Kindly requesting for evaluation of below issue essay for the prompt from Kaplan verbal workbook:

Prompt:Some people believe that strong relationships can only develop after conflict and resolution have enabled the partners to speak openly and trust deeply. Others believe that each conflict creates rifts in a relationship that can never be repaired, weakening its foundation. Write a response in which you determine which view bears the closest resemblance to your own. In justifying your reasoning and supporting your position, be sure to include your reaction to both of the views presented.

Relationship, which is built by mutual trust and perseverance, is believed by some people to break apart when a conflict arise. Whereas, others believe a relationship grows stronger when partners let their emotions out. A brief look into long lasting relationship reveals, partners who speak their mind out, work out on their difference in opinion tend to lead a harmonious life than those who keeps their preference private. 

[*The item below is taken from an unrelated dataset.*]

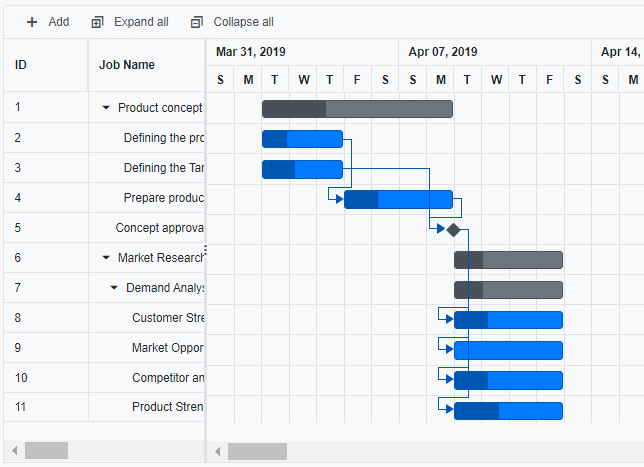Click the Market Research gray summary bar
644x467 pixels.
point(508,260)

Firstly, when partners open up they tend to understand each other better. Keeping our preference to ourselves would give no clue to the partner our state of mind. So they would continue indulging in same activity that once raised the conflict, unwittingly though. This would cause emotional build up which when not purged out might break the relationship. There are many relationships which are broken apart and either of the involved persons know what went wrong between them. Having an emphasis on transparency would eliminate such failures in relationships. 

Secondly, having one's feeling recognized provides for the additional benefit of keeping up one's mental health. When analyzed the motive behind an acquit's action, ill mental health would top the list. Suppressing one's feeling builds strong hatred and when it reaches its threshold instigates the individual to act in unjustified ways. Such an action affects not only the individual but also the society at large. To avoid such cases, an individual can opt out for the service of professional counsellor or a third person who could listen to their feeling and guide them in right path.  

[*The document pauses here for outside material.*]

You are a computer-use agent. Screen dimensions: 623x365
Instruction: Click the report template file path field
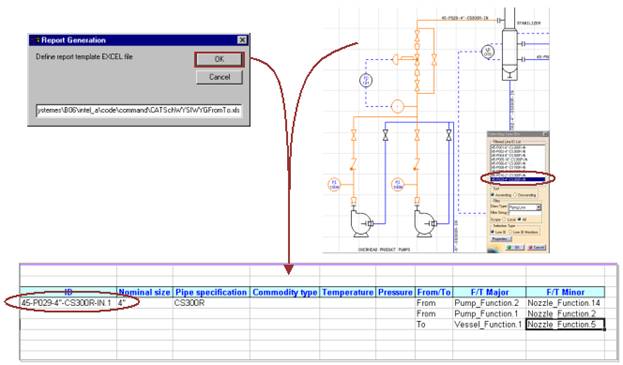[138, 110]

While few could argue that there are few dispute in relationship which when discussed would exacerbate the situation, the way we inform our partner our feeling rules it for the most part. Our tone, our choice of words, and the way we express our mind would help our partner empathise with ourselves. With greater understanding seemingly precarious relationships can also be fixed. History is abundant with citations of partners who reconciled after years. 

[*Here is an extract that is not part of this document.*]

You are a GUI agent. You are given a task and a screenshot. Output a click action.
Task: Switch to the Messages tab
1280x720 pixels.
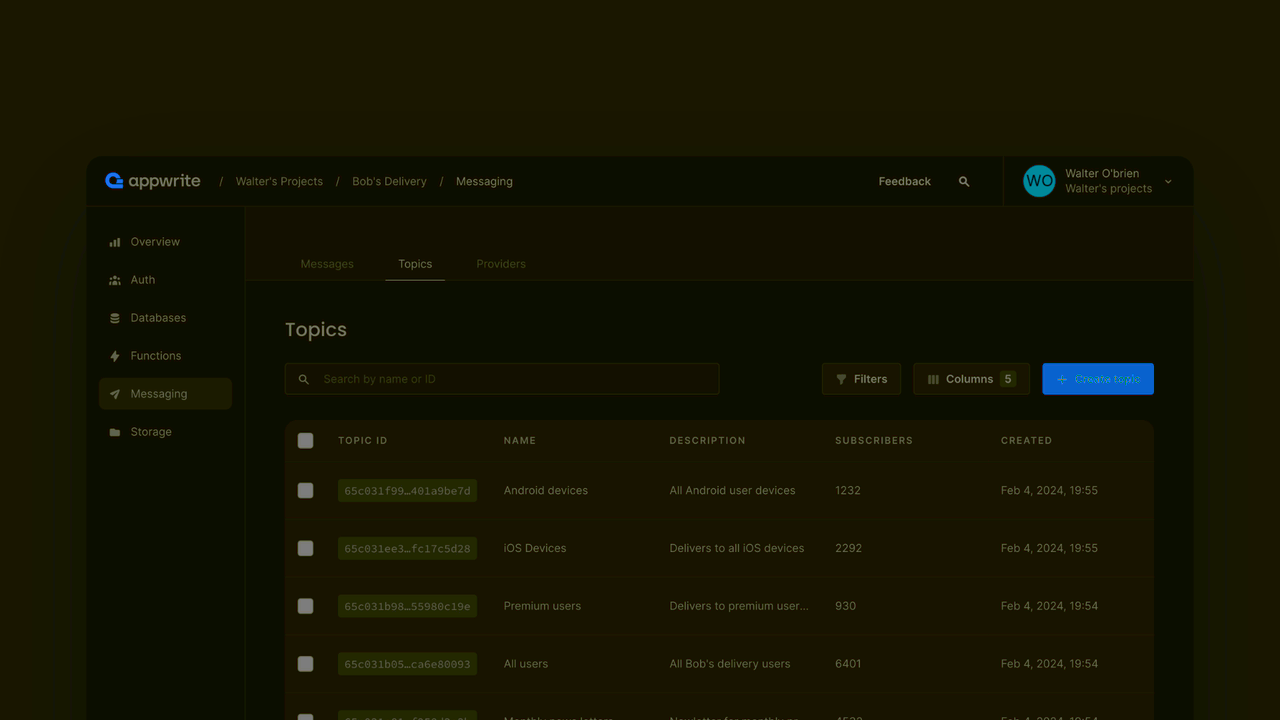coord(327,264)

In all, suppressing our feeling fearing that doing otherwise would create a fissure in the relation has the potential to tear apart a relationship. Such kind of nominal relationship lacks honesty; when there is no honesty, there would be no trust; with no trust, the foundation of relationship is so weak that it would collapse sooner or later. Partners should encourage their counterpart to speak their mind out, and work together in conflict resolution process. This correspondence outweighs those bogus relation where individuals imitate false satisfaction. 

 

Thanks in advance :) 

Posted

There are a few problems here and there with sentence structure and language usage. It does convey what you're trying to say though. I'd rate this somewhere between a 3 and 3.5.